John Matuszak, Division Chief, Sustainable Development and Multilateral Institutions
Remarks at the 15th Session of the UN Commission on Sustainable Development
New York City
May 1, 2007

As we said yesterday, the CSD has already delivered some important successes during this two-year cycle. CSD-registered partnerships have delivered concrete, measurable results on the ground. CSD participants have submitted more than 200 case studies into the CSD Matrix, an innovative knowledge-sharing tool with lessons learned and best practices from all corners of the globe. And, the CSD Learning Center has provided practical capacity building to hundreds of CSD participants.

Despite these successes, our work is not yet done. We have been tasked by the Chairman to do two things in the coming days: 1) use CSD as a platform for launching specific initiatives, activities, and projects, and 2) spend four days producing a decision document.

To address the first of these tasks, I'd like to highlight a few examples of new and strengthened actions that we believe will advance the implementation of the Rio and Johannesburg agreements.

Paragraph 56 of the Johannesburg Plan of Implementation calls for "phasing out of lead in gasoline." The Partnership for Clean Fuels and Vehicles has proven to be a critical means of translating these words into actions. With the assistance of this partnership, all 49 Sub-Saharan African countries stopped refining and importing leaded gasoline by the end of 2005.

The Partnership for Clean Fuels and Vehicles has not finished its work however. Partnership members will work with additional countries to eliminate lead by the end of 2007 and their goal is to eliminate lead from gasoline throughout the world by the end of 2008.

Paragraph 56 of the Johannesburg Plan of Implementation also calls for efforts to "reduce dependence on traditional fuel sources for cooking and heating, which affect the health of women and children."

In this case, another initiative - the Partnership for Clean Indoor Air (PCIA) - is playing an important role in catalyzing action and delivering results. Since 2003, organizations involved in the Partnership for Clean Indoor Air have helped 11 million people adopt cleaner and more efficient cooking and/or heating practices. This is important progress in addressing a problem, which kills an estimated 4,000 people per day.

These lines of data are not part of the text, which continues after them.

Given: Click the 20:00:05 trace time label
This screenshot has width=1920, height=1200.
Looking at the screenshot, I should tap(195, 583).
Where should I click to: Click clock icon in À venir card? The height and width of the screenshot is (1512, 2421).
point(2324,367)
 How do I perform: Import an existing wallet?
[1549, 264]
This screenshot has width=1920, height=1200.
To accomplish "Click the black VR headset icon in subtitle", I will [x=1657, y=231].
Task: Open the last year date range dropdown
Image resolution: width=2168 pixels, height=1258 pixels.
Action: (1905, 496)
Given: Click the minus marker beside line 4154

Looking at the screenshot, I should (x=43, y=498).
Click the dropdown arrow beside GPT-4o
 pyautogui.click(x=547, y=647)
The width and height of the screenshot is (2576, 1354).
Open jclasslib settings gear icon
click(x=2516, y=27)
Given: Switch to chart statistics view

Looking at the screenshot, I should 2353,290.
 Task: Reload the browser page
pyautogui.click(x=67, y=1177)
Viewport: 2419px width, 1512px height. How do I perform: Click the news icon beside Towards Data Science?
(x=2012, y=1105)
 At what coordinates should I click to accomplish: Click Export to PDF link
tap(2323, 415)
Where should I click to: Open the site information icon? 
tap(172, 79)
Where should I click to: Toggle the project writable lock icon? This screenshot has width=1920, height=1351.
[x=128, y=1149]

Here again, this initiative is not done with its work. At their biennial forum in India this past March, the Partnership for Clean Indoor Air developed the following goals: by April 2008, PCIA will seek to bring clean and efficient cooking and heating practices to 1.4 million additional households. By April 2010: PCIA will seek to raise this number to 6.6 million additional households.

Both of these initiatives were launched at the 2002 World Summit on Sustainable Development. Now, I'd like to highlight an initiative that was launched during this CSD Cycle: the UNEP Global Partnership for Reduction of Mercury Emissions from Coal-Fired Utilities. This partnership is aimed at improving the understanding of mercury as a pollutant of concern from the coal-fired power sector and providing information on control strategies and options to reduce mercury release into the atmosphere. This atmospheric mercury ends up in our lakes and rivers and moves into the food chain. This partnership includes UNEP, the United States, Canada, and Japan working with stakeholders in China, India, the Russian Federation, South Africa, and the Ukraine. This partnership is one of many that we have joined to implement paragraph 23(g) of the Johannesburg Plan of Implementation, which calls for efforts to reduce health risks posed by the release of heavy metals into the environment.

Regarding the decision document, we continue to urge the Bureau to shorten and consolidate the existing document significantly. From our delegation's perspective, the following would be useful criteria for removing language from the current text.

First, we should use CSD-11's mandate as a guiding principle, in particular its call for the CSD to "focus on those areas where it can add value to intergovernmental deliberations" and to limit overlap and duplication with other international organizations. For this reason, this text does not need to address issues, which are being addressed in other fora. For example, under the Montreal Protocol, the U.S. recently called for an accelerated phase-out of HCFCs. While we feel that this is an important issue, we do not need to include it in the CSD document because we are already addressing it at meetings of the Montreal Protocol.

Second, as many others have said, the CSD decision document need not re-open or re-state previous agreements. Instead, we should reaffirm our commitment to the agreements we have worked so hard to conclude in the past.

And finally, the CSD should not interfere in the mandates and missions with their own governing bodies.

Again, we hope that these three criteria might be useful for the Bureau in their efforts to prepare a streamlined draft negotiating text.